> [TASK ITEM]:
Repeat the listing in full. Nothing may be added or left out.

> [DATA FOR ANALYSIS]:
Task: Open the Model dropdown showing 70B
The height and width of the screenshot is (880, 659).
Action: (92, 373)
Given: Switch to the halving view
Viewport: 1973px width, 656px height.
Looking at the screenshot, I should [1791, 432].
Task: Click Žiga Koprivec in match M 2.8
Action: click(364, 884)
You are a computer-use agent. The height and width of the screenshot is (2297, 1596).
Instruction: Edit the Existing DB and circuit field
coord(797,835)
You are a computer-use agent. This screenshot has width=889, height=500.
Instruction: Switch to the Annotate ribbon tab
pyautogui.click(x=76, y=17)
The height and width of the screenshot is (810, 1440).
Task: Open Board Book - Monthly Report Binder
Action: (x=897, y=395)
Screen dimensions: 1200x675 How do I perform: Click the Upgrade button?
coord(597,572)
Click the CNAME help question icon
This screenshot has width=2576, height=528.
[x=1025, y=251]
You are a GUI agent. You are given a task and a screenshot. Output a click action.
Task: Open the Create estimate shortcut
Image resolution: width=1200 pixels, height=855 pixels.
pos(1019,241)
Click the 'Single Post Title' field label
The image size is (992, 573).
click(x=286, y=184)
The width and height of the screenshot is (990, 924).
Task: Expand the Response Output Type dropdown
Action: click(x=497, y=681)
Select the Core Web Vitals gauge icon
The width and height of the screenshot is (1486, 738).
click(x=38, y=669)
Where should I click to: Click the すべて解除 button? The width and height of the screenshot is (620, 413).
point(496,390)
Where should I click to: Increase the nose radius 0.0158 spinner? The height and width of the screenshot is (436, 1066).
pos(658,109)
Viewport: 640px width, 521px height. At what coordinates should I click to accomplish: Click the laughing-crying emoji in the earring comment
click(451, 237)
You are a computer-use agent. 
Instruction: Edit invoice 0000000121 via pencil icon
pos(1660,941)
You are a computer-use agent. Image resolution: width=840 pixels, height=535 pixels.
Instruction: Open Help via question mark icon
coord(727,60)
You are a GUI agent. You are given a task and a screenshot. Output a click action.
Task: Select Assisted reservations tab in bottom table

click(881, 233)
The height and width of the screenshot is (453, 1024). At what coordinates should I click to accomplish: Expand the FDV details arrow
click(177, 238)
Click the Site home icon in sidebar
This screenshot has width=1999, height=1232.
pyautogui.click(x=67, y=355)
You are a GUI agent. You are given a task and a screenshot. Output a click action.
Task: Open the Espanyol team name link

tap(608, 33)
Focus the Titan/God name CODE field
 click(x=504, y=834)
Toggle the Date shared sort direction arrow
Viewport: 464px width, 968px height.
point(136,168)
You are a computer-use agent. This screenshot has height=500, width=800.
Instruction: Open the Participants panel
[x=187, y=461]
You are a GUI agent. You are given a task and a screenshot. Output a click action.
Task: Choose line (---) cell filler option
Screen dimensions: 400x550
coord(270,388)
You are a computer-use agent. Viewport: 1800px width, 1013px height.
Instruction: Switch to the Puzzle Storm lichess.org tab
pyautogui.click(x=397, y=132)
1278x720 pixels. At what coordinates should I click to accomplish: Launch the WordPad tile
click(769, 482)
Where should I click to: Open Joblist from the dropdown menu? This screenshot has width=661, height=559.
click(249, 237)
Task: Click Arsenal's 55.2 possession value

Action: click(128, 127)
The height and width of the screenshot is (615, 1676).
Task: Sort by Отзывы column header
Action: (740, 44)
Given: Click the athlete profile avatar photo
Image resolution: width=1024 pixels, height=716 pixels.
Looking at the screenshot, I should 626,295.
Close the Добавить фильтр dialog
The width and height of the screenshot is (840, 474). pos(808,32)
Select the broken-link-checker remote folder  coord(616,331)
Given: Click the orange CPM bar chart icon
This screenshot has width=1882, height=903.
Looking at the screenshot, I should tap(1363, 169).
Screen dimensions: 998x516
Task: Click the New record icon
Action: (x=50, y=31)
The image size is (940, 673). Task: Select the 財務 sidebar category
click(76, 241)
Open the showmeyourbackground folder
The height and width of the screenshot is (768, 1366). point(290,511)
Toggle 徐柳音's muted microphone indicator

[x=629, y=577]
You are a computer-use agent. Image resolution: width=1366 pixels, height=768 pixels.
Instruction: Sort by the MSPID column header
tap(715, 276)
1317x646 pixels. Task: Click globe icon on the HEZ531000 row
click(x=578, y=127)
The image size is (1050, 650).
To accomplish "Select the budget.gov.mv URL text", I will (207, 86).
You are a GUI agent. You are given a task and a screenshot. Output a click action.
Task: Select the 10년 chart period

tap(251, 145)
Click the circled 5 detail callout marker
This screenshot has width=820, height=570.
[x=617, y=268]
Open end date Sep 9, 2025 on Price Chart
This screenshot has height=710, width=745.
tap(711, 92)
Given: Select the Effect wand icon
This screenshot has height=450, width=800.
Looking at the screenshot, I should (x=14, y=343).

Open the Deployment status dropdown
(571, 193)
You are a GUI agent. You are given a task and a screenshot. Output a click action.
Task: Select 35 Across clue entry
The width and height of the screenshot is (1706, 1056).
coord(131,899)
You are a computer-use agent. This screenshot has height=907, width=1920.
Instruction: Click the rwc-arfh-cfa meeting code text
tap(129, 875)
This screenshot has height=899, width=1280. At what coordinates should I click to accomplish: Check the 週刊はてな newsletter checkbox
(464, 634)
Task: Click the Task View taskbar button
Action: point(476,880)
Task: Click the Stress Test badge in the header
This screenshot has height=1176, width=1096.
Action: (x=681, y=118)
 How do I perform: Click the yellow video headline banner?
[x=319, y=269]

> [ANSWER TO THE EXERCISE]:
Task: Open the Model dropdown showing 70B
The height and width of the screenshot is (880, 659).
Action: (92, 373)
Given: Switch to the halving view
Viewport: 1973px width, 656px height.
Looking at the screenshot, I should [1791, 432].
Task: Click Žiga Koprivec in match M 2.8
Action: click(364, 884)
You are a computer-use agent. The height and width of the screenshot is (2297, 1596).
Instruction: Edit the Existing DB and circuit field
coord(797,835)
You are a computer-use agent. This screenshot has width=889, height=500.
Instruction: Switch to the Annotate ribbon tab
pyautogui.click(x=76, y=17)
The height and width of the screenshot is (810, 1440).
Task: Open Board Book - Monthly Report Binder
Action: (x=897, y=395)
Screen dimensions: 1200x675 How do I perform: Click the Upgrade button?
coord(597,572)
Click the CNAME help question icon
This screenshot has width=2576, height=528.
[x=1025, y=251]
You are a GUI agent. You are given a task and a screenshot. Output a click action.
Task: Open the Create estimate shortcut
Image resolution: width=1200 pixels, height=855 pixels.
pos(1019,241)
Click the 'Single Post Title' field label
The image size is (992, 573).
click(x=286, y=184)
The width and height of the screenshot is (990, 924).
Task: Expand the Response Output Type dropdown
Action: click(x=497, y=681)
Select the Core Web Vitals gauge icon
The width and height of the screenshot is (1486, 738).
click(x=38, y=669)
Where should I click to: Click the すべて解除 button? The width and height of the screenshot is (620, 413).
point(496,390)
Where should I click to: Increase the nose radius 0.0158 spinner? The height and width of the screenshot is (436, 1066).
pos(658,109)
Viewport: 640px width, 521px height. At what coordinates should I click to accomplish: Click the laughing-crying emoji in the earring comment
click(451, 237)
You are a computer-use agent. 
Instruction: Edit invoice 0000000121 via pencil icon
pos(1660,941)
You are a computer-use agent. Image resolution: width=840 pixels, height=535 pixels.
Instruction: Open Help via question mark icon
coord(727,60)
You are a GUI agent. You are given a task and a screenshot. Output a click action.
Task: Select Assisted reservations tab in bottom table

click(881, 233)
The height and width of the screenshot is (453, 1024). At what coordinates should I click to accomplish: Expand the FDV details arrow
click(177, 238)
Click the Site home icon in sidebar
This screenshot has width=1999, height=1232.
pyautogui.click(x=67, y=355)
You are a GUI agent. You are given a task and a screenshot. Output a click action.
Task: Open the Espanyol team name link

tap(608, 33)
Focus the Titan/God name CODE field
 click(x=504, y=834)
Toggle the Date shared sort direction arrow
Viewport: 464px width, 968px height.
point(136,168)
You are a computer-use agent. This screenshot has height=500, width=800.
Instruction: Open the Participants panel
[x=187, y=461]
You are a GUI agent. You are given a task and a screenshot. Output a click action.
Task: Choose line (---) cell filler option
Screen dimensions: 400x550
coord(270,388)
You are a computer-use agent. Viewport: 1800px width, 1013px height.
Instruction: Switch to the Puzzle Storm lichess.org tab
pyautogui.click(x=397, y=132)
1278x720 pixels. At what coordinates should I click to accomplish: Launch the WordPad tile
click(769, 482)
Where should I click to: Open Joblist from the dropdown menu? This screenshot has width=661, height=559.
click(249, 237)
Task: Click Arsenal's 55.2 possession value

Action: click(128, 127)
The height and width of the screenshot is (615, 1676).
Task: Sort by Отзывы column header
Action: (740, 44)
Given: Click the athlete profile avatar photo
Image resolution: width=1024 pixels, height=716 pixels.
Looking at the screenshot, I should 626,295.
Close the Добавить фильтр dialog
The width and height of the screenshot is (840, 474). pos(808,32)
Select the broken-link-checker remote folder  coord(616,331)
Given: Click the orange CPM bar chart icon
This screenshot has width=1882, height=903.
Looking at the screenshot, I should tap(1363, 169).
Screen dimensions: 998x516
Task: Click the New record icon
Action: (x=50, y=31)
The image size is (940, 673). Task: Select the 財務 sidebar category
click(76, 241)
Open the showmeyourbackground folder
The height and width of the screenshot is (768, 1366). point(290,511)
Toggle 徐柳音's muted microphone indicator

[x=629, y=577]
You are a computer-use agent. Image resolution: width=1366 pixels, height=768 pixels.
Instruction: Sort by the MSPID column header
tap(715, 276)
1317x646 pixels. Task: Click globe icon on the HEZ531000 row
click(x=578, y=127)
The image size is (1050, 650).
To accomplish "Select the budget.gov.mv URL text", I will (207, 86).
You are a GUI agent. You are given a task and a screenshot. Output a click action.
Task: Select the 10년 chart period

tap(251, 145)
Click the circled 5 detail callout marker
This screenshot has width=820, height=570.
[x=617, y=268]
Open end date Sep 9, 2025 on Price Chart
This screenshot has height=710, width=745.
tap(711, 92)
Given: Select the Effect wand icon
This screenshot has height=450, width=800.
Looking at the screenshot, I should (x=14, y=343).

Open the Deployment status dropdown
(571, 193)
You are a GUI agent. You are given a task and a screenshot. Output a click action.
Task: Select 35 Across clue entry
The width and height of the screenshot is (1706, 1056).
coord(131,899)
You are a computer-use agent. This screenshot has height=907, width=1920.
Instruction: Click the rwc-arfh-cfa meeting code text
tap(129, 875)
This screenshot has height=899, width=1280. At what coordinates should I click to accomplish: Check the 週刊はてな newsletter checkbox
(464, 634)
Task: Click the Task View taskbar button
Action: point(476,880)
Task: Click the Stress Test badge in the header
This screenshot has height=1176, width=1096.
Action: (x=681, y=118)
 How do I perform: Click the yellow video headline banner?
[x=319, y=269]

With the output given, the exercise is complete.